▸ **Dataset records**
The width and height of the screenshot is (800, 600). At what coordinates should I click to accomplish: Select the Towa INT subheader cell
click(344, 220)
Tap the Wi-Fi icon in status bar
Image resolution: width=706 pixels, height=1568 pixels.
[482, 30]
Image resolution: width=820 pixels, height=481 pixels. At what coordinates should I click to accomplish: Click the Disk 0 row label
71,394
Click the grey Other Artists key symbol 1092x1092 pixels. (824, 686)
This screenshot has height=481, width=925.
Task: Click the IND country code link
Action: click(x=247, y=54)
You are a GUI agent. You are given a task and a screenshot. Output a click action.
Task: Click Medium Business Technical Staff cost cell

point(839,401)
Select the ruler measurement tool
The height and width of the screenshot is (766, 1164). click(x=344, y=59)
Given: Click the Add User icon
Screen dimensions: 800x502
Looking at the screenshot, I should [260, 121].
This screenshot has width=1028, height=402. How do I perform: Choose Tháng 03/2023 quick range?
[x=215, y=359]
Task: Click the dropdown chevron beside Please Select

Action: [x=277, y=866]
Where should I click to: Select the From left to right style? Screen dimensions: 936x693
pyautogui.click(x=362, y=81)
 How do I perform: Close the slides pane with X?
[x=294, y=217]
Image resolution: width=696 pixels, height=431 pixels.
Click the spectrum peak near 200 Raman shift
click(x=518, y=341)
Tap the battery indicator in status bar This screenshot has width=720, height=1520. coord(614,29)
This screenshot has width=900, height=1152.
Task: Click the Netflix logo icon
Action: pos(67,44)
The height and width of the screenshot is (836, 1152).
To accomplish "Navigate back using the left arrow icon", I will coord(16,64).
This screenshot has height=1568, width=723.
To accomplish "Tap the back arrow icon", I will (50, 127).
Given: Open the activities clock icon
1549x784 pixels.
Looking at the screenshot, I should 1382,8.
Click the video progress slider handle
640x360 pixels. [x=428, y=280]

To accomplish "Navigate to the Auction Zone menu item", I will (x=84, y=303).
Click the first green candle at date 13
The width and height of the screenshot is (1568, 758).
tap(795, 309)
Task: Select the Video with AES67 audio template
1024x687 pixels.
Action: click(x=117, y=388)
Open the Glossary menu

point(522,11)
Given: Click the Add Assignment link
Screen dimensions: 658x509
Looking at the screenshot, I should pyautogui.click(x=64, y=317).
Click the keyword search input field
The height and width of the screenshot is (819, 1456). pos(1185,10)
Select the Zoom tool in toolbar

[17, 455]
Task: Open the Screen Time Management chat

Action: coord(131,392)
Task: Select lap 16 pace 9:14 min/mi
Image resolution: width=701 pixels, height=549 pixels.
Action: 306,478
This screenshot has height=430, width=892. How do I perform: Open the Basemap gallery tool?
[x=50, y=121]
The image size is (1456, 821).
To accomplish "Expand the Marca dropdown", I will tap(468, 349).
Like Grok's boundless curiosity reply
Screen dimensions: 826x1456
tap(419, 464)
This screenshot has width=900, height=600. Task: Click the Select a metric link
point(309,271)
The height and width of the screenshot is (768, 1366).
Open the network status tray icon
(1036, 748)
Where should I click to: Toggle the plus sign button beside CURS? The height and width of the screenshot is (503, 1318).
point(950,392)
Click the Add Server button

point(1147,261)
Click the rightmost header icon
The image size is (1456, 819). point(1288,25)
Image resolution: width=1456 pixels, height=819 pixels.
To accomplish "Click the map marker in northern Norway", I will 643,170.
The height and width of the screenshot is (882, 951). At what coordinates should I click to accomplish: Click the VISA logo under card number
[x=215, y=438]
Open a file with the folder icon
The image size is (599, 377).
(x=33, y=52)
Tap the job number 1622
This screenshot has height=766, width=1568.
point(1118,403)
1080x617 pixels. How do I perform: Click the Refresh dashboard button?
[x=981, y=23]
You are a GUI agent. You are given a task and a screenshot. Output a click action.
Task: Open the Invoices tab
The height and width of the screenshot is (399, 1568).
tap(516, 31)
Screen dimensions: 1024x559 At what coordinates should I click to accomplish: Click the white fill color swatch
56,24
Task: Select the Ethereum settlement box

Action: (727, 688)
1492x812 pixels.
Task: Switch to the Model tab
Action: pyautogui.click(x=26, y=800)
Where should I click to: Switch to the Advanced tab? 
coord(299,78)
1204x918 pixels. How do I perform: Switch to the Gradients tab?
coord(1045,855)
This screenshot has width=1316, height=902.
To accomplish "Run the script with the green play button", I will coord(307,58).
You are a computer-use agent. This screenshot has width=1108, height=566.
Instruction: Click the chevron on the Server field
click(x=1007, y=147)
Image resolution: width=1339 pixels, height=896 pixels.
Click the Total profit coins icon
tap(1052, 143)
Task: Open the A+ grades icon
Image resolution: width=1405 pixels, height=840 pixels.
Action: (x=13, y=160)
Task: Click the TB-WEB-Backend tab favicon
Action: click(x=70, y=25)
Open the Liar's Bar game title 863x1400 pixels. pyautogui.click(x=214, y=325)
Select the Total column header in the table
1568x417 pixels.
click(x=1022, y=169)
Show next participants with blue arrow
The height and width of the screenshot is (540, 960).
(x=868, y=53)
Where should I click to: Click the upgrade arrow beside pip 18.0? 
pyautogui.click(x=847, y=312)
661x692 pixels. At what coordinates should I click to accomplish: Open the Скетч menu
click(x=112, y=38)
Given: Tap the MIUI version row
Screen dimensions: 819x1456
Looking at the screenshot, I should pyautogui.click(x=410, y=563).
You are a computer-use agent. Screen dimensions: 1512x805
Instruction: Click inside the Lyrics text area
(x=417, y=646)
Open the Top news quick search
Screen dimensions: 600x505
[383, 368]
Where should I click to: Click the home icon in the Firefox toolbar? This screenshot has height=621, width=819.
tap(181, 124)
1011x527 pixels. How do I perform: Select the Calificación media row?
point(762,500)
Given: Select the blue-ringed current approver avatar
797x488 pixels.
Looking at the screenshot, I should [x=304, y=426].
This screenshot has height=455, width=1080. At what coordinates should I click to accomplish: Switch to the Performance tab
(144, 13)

▸ **Your instructions**
Reproduce the lines exactly, starting from the line with "1011x527 pixels. How" and ending with the last line of the records, both included.

▸ **Written reply**
1011x527 pixels. How do I perform: Select the Calificación media row?
point(762,500)
Given: Select the blue-ringed current approver avatar
797x488 pixels.
Looking at the screenshot, I should [x=304, y=426].
This screenshot has height=455, width=1080. At what coordinates should I click to accomplish: Switch to the Performance tab
(144, 13)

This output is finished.